Seorang Kejawen Sejati, berbicara dengan sesama manusia saja ada tingkatannya. Usia Sebaya atau di bawahnya, dan Orang yang lebih Tua.
Jadi untuk berkomunikasi atau menyampaikan perasaan dan pikirannya kepada Ghusti, selain pemilihan bahasa yang santun, juga dengan tehnik "Olah Roso".
Pola Komunikasi
Sesama Manusia
Kita bicara -> ditangkap oleh lawan bicara -> dimengerti -> lalu dijawab.
Kepada Ghusti
Kita bicara dengan diri sendiri, apakah benar yang kita rasakan dan pikirkan - Sebelum kita sampaikan kepada Ghusti - Ghusti sudah mengerti dan sudah langsung menjawabnya.
Jadi kalau kita Doa atau Sembahyang, dengan bukan bahasa Ibu, dimana yang terjadi antara perasaan dan pikiran kita, mungkin tidak sesuai dengan bahasa yang kita sampaikan, meskipun demikian Ghusti akan tetap mengerti dan menjawab tepat sesuai permohonan perasaan dan pikiran kita, tetapi hal ini justru dapat memperolok-olok Tuhan Yang Maha Esa.
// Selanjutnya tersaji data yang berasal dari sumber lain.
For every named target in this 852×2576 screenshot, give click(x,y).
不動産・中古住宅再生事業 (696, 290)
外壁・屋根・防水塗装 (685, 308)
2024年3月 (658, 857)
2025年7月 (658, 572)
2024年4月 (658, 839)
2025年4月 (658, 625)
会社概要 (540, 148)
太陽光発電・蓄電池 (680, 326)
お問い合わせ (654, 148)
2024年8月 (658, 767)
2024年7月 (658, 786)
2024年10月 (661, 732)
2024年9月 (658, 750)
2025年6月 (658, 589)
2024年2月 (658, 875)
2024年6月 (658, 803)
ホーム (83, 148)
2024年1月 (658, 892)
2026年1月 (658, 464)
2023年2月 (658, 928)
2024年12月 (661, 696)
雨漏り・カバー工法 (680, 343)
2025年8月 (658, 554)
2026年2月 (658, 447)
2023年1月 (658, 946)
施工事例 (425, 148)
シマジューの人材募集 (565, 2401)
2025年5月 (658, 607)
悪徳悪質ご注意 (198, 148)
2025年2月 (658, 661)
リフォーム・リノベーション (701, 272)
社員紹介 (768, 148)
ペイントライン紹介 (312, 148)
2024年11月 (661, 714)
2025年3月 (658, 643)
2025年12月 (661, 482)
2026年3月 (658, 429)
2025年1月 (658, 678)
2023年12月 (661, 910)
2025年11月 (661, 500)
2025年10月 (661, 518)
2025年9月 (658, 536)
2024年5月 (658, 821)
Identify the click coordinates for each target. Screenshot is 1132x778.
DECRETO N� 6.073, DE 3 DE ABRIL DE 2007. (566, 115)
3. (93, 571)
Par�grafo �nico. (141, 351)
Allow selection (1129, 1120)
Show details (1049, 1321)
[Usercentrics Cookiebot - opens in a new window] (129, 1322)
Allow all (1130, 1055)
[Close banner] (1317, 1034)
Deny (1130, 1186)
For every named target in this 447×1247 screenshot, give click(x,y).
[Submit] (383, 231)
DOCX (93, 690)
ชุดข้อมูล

Mengapa, karena kita tidak paham isinya.
Sebagai contoh, seorang pemuka agama yang paham benar dengan bahasa agama impor tertentu, memberikan doa yang notabene mendoakan dirinya, tetapi kita yang tidak mengerti, menggunakan doa tersebut untuk permohonan kita. Bagaimana???
Jadi untuk tidak memperolok-olok Tuhan Yang Maha Esa, seyogyanya Berdoa atau Bersembahyang dengan bahasa Ibu. Karena dengan bahasa Ibu, kita tahu persis, tidak hanya isi dan arti yang terkandung, tetapi makna yang terkandung pun kita paham. Selain itu, kita dapat memilihkan dan menggunakan kosa kata yang pantas kepada Ghusti.
Sebagai contoh, kata; Minta dan Mohon, mempunyai arti yang sama, tetapi pantaskah kita menggunakan kata minta kepada Tuhan Yang Maha Esa?